Your goal:
Restate each record below word for word, skipping images.

Data excerpts:

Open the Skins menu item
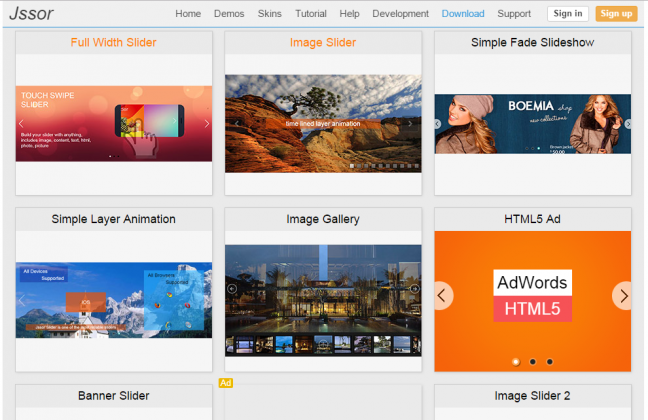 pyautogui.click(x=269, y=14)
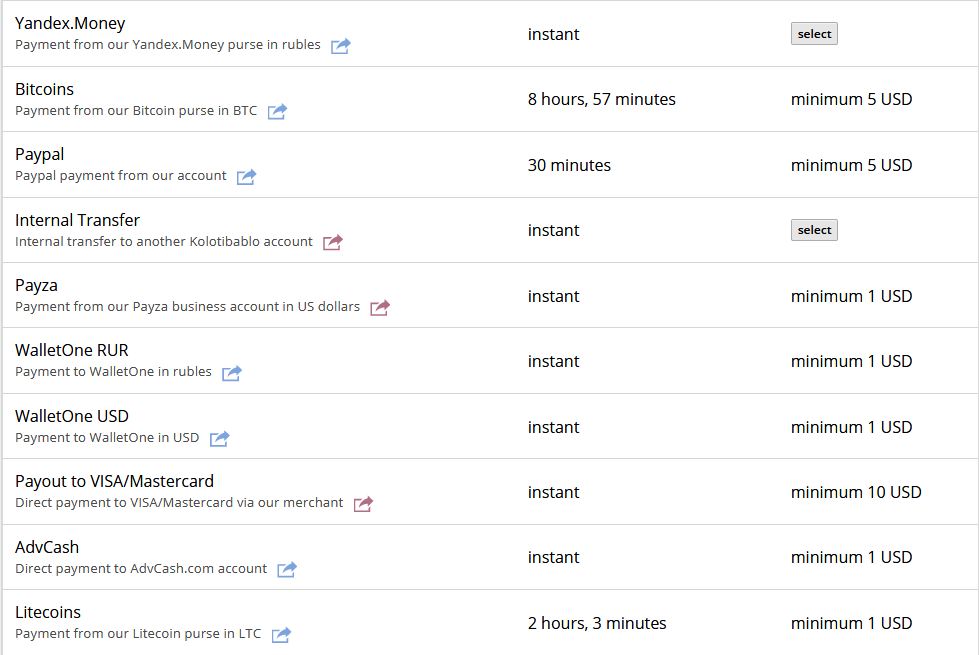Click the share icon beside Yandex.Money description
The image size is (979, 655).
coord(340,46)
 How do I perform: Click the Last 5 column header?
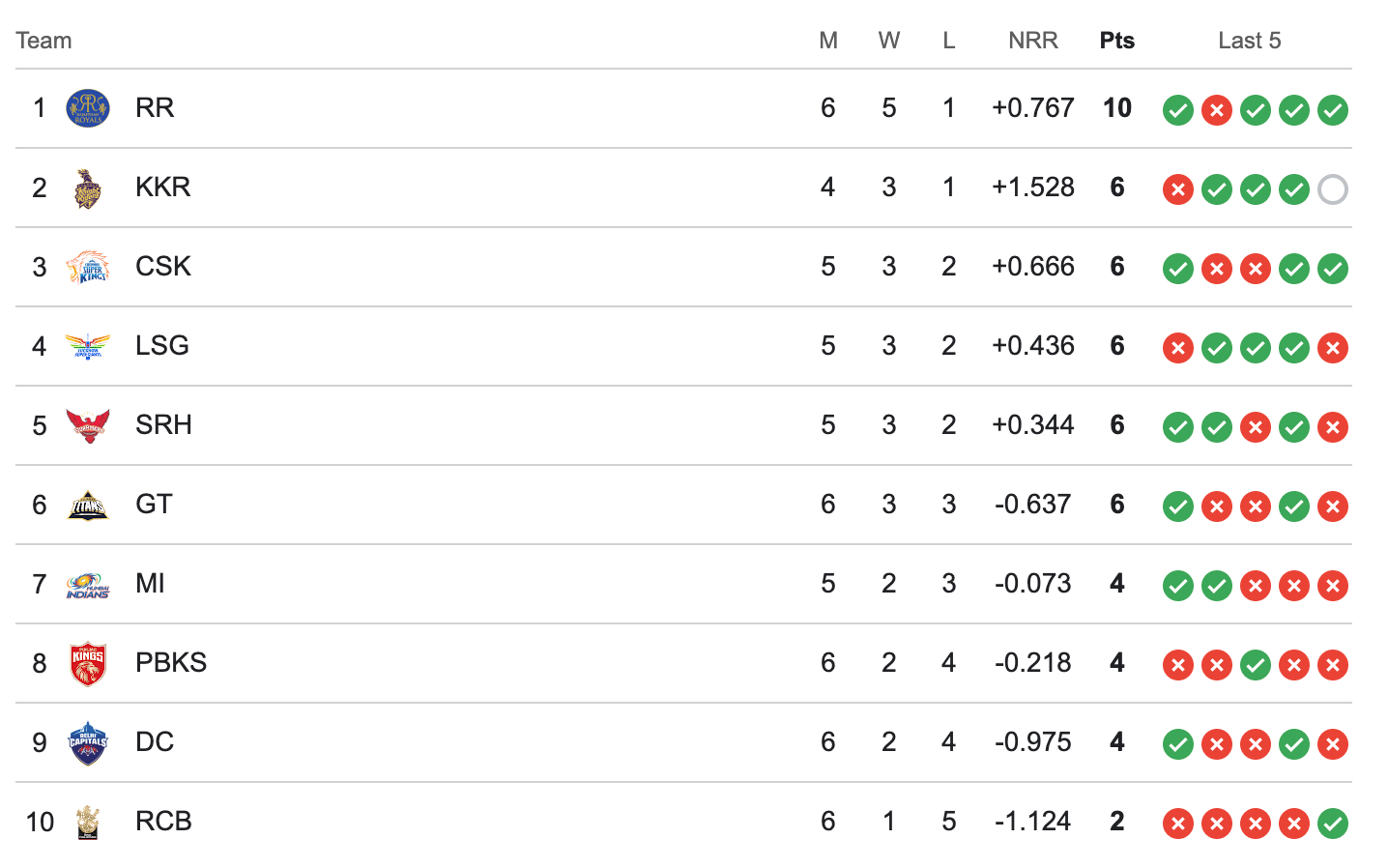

Response to this exercise:
Open the Skins menu item
 pyautogui.click(x=269, y=14)
Click the share icon beside Yandex.Money description
The image size is (979, 655).
coord(340,46)
 How do I perform: Click the Last 5 column header?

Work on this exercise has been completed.